Lieutenant-Colonel James Tod (1782 – 1835) was an English-born officer of the British East India Company and an Oriental scholar. He combined his official role and his amateur interests to create a series of works about the history and geography of India, and in particular the Rajasthan.

Early life

Tod was born at Islington, London, on 20 March 1782 and educated in Scotland. He left England for India in 1799 and in doing so followed in the footsteps of various other members of his family, including his father, although Tod senior had not been in the Company but had instead owned an indigo plantation at Mirzapur.

Career

He joined the East India Company as a military officer and travelled to India in 1799 as a cadet in the Bengal Army. He rose quickly in rank, eventually becoming captain of an escort for an envoy in a Sindhian royal court. After the Third Anglo-Maratha War, during which Tod was involved in the intelligence department. He was appointed Political Agent for some areas of Rajasthan in 1818, where the British East India Company had come to amicable arrangements with the Rajput rulers in order to exert indirect control over the area.
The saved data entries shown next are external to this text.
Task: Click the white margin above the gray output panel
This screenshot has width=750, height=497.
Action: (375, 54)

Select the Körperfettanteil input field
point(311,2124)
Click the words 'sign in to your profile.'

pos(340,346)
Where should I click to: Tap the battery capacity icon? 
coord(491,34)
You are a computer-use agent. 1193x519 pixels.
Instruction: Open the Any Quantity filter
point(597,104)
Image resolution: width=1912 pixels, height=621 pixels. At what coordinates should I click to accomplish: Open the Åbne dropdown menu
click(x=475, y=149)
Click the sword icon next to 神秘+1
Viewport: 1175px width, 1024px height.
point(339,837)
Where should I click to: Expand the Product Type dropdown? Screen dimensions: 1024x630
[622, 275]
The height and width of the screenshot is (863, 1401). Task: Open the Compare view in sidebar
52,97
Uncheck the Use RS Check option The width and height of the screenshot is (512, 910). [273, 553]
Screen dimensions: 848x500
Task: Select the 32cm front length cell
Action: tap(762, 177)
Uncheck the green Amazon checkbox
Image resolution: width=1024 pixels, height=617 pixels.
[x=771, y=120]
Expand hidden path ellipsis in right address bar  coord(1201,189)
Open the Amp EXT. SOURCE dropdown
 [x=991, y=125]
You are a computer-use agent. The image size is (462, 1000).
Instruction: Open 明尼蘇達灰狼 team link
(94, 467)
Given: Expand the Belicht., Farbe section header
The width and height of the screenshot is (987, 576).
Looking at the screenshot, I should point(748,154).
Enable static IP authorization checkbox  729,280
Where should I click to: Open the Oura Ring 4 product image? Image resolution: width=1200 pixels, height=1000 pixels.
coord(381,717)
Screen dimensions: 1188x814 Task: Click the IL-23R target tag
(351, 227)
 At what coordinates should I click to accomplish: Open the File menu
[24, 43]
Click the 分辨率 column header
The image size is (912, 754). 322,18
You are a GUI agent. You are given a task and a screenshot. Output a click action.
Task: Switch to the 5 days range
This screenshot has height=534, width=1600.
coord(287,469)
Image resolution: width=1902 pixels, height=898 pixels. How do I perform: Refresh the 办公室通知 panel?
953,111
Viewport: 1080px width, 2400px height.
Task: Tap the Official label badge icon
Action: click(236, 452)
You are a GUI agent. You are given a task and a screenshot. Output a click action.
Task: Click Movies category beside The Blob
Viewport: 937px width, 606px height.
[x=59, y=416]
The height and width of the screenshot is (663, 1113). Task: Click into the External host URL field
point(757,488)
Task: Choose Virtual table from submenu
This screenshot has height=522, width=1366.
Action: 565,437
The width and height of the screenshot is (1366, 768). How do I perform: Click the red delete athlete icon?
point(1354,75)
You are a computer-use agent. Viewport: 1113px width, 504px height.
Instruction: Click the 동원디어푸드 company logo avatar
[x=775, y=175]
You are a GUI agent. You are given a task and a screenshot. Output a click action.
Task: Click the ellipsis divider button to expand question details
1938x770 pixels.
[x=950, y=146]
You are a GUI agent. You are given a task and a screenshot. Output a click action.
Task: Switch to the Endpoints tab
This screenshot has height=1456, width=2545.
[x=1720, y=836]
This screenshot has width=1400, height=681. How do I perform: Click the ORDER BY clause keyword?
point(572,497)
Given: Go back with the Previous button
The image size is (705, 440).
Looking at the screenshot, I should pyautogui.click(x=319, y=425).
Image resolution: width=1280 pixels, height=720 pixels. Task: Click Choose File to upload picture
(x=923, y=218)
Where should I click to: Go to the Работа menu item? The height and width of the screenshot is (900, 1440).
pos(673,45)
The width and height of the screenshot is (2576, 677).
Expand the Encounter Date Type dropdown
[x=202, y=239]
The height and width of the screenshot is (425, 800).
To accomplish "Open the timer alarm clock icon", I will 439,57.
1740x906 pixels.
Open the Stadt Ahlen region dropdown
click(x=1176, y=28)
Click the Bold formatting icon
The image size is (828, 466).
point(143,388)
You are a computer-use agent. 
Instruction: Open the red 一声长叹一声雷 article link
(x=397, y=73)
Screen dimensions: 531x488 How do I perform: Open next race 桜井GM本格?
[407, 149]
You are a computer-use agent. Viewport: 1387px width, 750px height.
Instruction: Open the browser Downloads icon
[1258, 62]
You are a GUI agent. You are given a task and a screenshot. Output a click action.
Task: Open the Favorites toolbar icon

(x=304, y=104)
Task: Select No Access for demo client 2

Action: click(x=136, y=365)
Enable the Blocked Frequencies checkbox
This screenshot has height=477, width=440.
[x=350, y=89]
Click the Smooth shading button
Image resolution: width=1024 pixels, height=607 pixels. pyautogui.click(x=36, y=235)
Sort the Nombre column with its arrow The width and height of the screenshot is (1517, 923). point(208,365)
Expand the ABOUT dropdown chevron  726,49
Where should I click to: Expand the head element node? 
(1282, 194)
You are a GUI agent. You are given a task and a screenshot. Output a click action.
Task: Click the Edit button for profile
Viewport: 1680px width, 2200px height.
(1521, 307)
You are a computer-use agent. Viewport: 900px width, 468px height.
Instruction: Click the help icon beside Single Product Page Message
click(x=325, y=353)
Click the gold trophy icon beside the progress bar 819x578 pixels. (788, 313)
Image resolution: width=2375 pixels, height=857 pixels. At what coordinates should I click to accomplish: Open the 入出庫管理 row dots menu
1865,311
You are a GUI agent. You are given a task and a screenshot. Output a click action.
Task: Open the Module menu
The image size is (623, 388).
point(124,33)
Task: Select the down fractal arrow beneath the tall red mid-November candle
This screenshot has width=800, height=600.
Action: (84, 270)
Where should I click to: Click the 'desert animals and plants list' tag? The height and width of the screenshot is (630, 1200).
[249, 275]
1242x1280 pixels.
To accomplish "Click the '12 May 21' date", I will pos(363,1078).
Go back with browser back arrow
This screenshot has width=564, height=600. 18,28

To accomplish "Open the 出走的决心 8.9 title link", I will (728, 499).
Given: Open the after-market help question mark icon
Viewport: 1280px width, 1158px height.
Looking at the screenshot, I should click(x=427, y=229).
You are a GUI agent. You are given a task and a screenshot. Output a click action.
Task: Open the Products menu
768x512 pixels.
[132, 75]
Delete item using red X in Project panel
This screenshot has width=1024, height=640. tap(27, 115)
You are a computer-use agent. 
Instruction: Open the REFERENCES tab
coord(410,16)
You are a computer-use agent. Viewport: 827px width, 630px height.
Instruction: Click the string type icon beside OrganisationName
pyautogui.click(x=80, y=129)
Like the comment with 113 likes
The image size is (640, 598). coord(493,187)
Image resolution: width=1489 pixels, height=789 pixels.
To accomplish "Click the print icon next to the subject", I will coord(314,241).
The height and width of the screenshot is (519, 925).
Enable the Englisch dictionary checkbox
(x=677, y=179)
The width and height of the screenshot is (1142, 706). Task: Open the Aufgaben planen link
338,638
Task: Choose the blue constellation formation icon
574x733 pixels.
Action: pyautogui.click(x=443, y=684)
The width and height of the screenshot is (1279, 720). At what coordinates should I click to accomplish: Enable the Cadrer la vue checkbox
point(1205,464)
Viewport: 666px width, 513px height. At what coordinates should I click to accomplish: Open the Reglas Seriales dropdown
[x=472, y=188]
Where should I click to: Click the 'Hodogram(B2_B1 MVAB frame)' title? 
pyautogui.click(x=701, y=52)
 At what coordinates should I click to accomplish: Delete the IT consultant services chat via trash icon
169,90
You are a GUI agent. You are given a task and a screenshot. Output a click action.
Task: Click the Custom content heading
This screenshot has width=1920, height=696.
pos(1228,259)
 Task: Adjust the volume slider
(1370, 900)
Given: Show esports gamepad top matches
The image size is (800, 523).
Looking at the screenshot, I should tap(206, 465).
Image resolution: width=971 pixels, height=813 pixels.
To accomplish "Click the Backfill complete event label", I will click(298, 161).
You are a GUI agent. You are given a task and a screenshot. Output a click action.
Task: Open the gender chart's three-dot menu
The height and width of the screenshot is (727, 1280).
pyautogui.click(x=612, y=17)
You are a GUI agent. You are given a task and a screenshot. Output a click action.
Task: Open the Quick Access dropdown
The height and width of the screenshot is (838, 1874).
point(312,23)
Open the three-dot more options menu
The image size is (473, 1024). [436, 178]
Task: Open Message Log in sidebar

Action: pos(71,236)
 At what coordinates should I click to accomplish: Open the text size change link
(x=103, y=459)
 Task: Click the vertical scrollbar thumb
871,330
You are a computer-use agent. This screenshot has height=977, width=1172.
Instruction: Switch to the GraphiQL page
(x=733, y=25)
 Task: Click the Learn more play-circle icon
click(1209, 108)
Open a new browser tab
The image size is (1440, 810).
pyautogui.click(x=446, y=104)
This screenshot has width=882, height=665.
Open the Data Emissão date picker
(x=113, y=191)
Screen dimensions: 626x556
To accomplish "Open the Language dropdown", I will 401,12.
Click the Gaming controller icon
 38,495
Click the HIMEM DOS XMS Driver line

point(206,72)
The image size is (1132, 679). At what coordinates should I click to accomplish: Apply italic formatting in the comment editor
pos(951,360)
His task was to help unify the region under the control of the East India Company. During this period Tod conducted most of the research that he would later publish. In 1823, owing to declining health and reputation, Tod resigned his post as Political Agent and returned to England.

Indian Historian

Colonel Tod and his Jain Guru

Back home in England, Tod published a number of academic works about Indian history and geography, most notably Annals and Antiquities of Rajasthan, based on materials collected during his travels. He retired from the military in 1826, and married Julia Clutterbuck that same year.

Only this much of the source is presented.